Verso il mattino ritenne di aver udito una terribile esclamazione, e si vestí subito alla scarsa luce dell'alba, accorrendo leggera presso l'uscio sempre aperto della stanza del giovane. La candela s'era consumata fino in fondo e Carlo, vinto dal bisogno fisico, dormiva vestito, in una poltrona col capo abbandonato sul letto e immerso nei sogni di chi ha lo stomaco vuoto. La fanciulla poté quindi piangere a suo agio ed ammirare il bel viso giovanile, impallidito dal dolore, gli occhi gonfi di lacrime che pareano scorrere anche nel sonno. Forse per una misteriosa corrente di simpatia, Carlo indovinò la presenza della giovinetta e, aprendo gli occhi, se la vide accanto tutta commossa.

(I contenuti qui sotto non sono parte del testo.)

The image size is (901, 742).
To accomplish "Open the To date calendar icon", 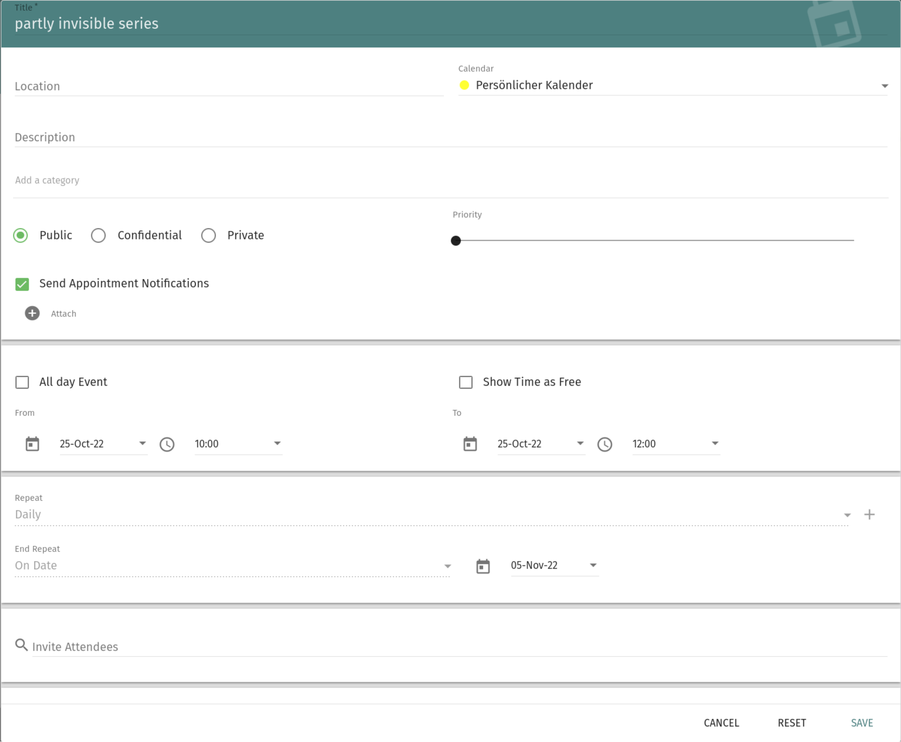I will [470, 444].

- Scusate, cugina - mormorò quasi inconscio dell'ora e del luogo ove si trovava.
- Vi sono cuori che qui vi comprendono, cugino mio, e noi abbiamo creduto che aveste bisogno di qualcosa... Ma perché non vi coricate? Restando così, vi stancherete...
- È vero.
- Addio allora!
Ed uscí quasi fuggendo, vergognosa e felice di esser venuta.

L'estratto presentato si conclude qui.